Eher per Zufall zum Sponsor wurde Vittorio Rossi, der seit Kurzem das Restaurant Schützenhaus führt (zentralplus berichtete). Er habe im Radio gehört, dass der neue Rasen dank privaten Sponsoren finanziert werde – und hat spontan bei Studhalter angerufen. Nicht nur, weil er dank seinen drei Kindern einen Bezug zum Sport hat, sondern auch, um damit die Nachbarschaft zum FCL zu pflegen. Beim Beitrag an den Rasen soll es womöglich nicht bleiben. Lange munkelte man, der FCL selber wolle das Restaurant übernehmen. Nun laufen laut Rossi Gespräche mit dem Verein über die Nutzung des Lokals. Spruchreif ist noch nichts. «Aber ich denke, es kommt gut.»

Stück für Stück – in 17 Lastwagen

Gut kommt es auch mit dem Rasen, sind die FCL-Verantwortlichen überzeugt. Trotz Zeitdruck. Zurzeit wird das Spielfeld Stück für Stück rausgefräst. Bis spätestens am Mittwoch wird der letzte Quadratmeter das Stadion verlassen haben. Anschliessend werden einzelne Unebenheiten geglättet, bevor Sand und Dünger ausgestreut werden.

Nächste Woche dann kommt der Rollrasen aus Süddeutschland nach Luzern. In der Schweiz gab es laut Stadionmanager Daniel Böbner keinen Anbieter, der einen Fussball-Teppich in der vorgegebenen Frist liefern kann. Das Ausmass zeigt sich darin, dass 17 Lastwagen nötig sind, um den Rollrasen auf die Allmend zu bringen. Auch, weil der neue Teppich laut Böbner dicker als der bestehende. Aus einem einfachen Grund: Weil die Zeit bis zum nächsten Spiel sehr kurz ist, will man so verhindern, dass die neue Oberfläche gleich beim ersten Spiel mangels Verwurzelung wegrutscht.

Präsident Philipp Studhalter erklärt, wieso der FCL-Rasen nun doch so schnell kommt:

 

Zum ersten Ernstkampf auf dem neuen Grün kommt es am 20. Oktober im Heimspiel gegen den FC Thun – zuvor warten auswärts YB und die Nati-Pause. Präsident Philipp Studhalter freut sich nicht nur für die eigene Mannschaft.

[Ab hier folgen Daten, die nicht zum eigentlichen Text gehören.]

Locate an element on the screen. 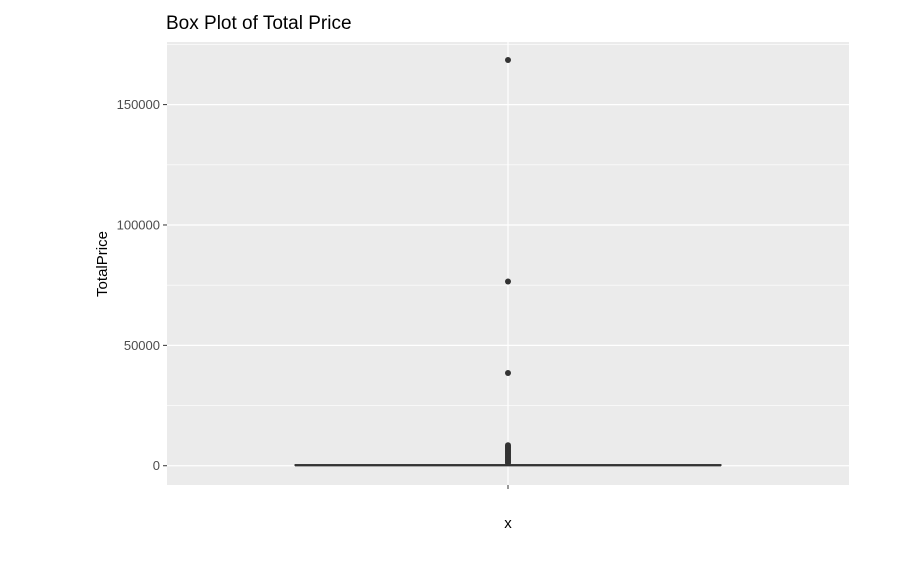 This screenshot has width=915, height=574. outlier-points is located at coordinates (508, 262).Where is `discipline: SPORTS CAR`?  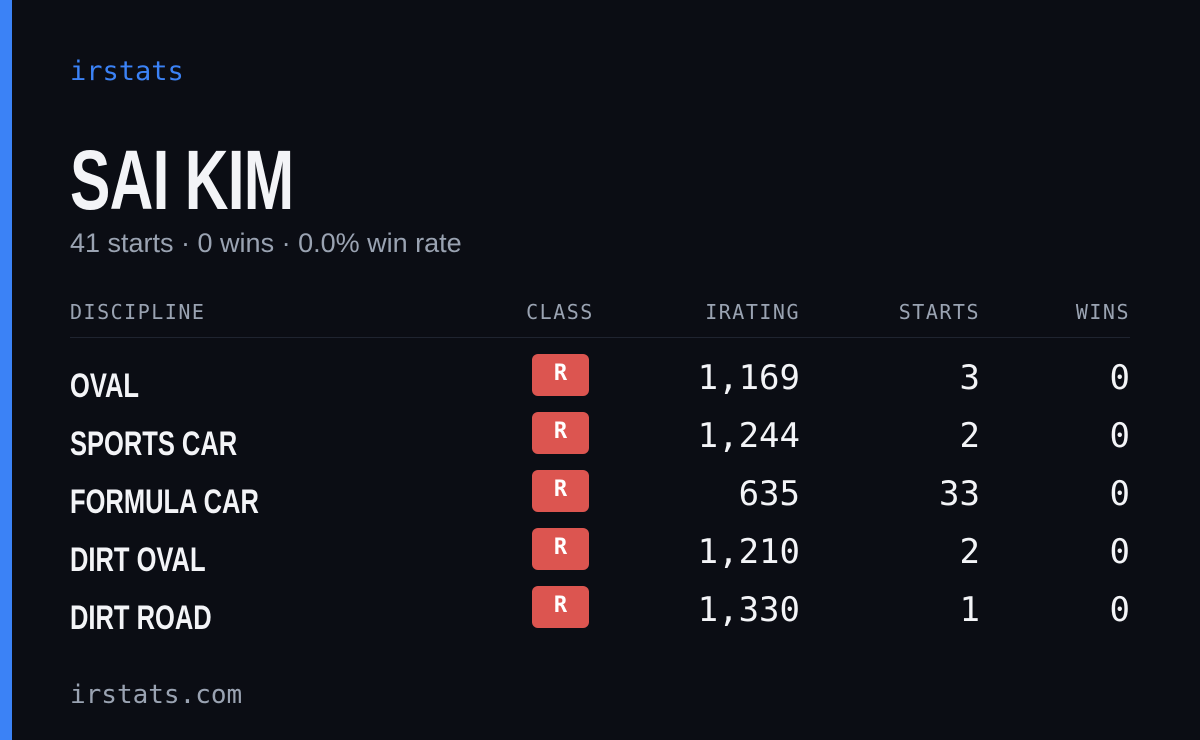 discipline: SPORTS CAR is located at coordinates (154, 444).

Sondern auch, dass Luzern als Gastgeber beim Spiel der Schweizer Nationalmannschaft gegen Belgien im November ein Vorzeigespielfeld präsentieren kann – und sich nicht allfällig kritische Kommentare der internationalen Stars anhören muss. «Auch die Nati ist froh, wenn wir nicht nur einen technisch guten, sondern auch einen visuell schönen Rasen haben.»

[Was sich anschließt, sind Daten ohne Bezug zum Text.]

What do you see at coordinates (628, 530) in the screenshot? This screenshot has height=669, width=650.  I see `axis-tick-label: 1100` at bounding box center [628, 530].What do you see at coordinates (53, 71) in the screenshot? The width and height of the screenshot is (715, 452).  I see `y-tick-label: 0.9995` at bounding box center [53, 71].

«Innert acht Monaten den Rasen zweimal zu entfernen, wäre finanzieller Wahnsinn.»

Philipp Studhalter, Präsident FCL

Stadionmanager Daniel Böbner hielt am Montag indes nochmals fest, dass der Zustand dem Alter des Teppichs geschuldet ist – seit der Stadioneröffnung 2011 kickt der FCL auf demselben Spielfeld. «Betreffend Pflege kann man niemandem einen Vorwurf machen», sagte Böbner. Der Unterhalt durch die Stadtgärtnerei sei einwandfrei gewesen, letztlich handle es sich um ein Naturprodukt, das im Alter gewisse Risiken mit sich bringe.

Der neue Rasen hat zudem Folgen für die geplante Sanierung. Weil sich der Untergrund absenkt, wollte der FCL nächsten Sommer die entsprechenden Arbeiten aufgleisen. Doch dafür müsste man den Rasen entfernen. «Innert acht Monaten den Rasen zweimal zu entfernen, wäre finanzieller Wahnsinn», sagt Präsident Studhalter. Deshalb beabsichtigt der FCL, die Sanierung um ein Jahr – auf Sommer 2020 – zu verschieben.

Vittorio Rossi vom Restaurant Schützenhaus auf der Allmend will die Nachbarschaft zum FCL pflegen.

Vittorio Rossi vom Restaurant Schützenhaus auf der Allmend will die Nachbarschaft zum FCL pflegen.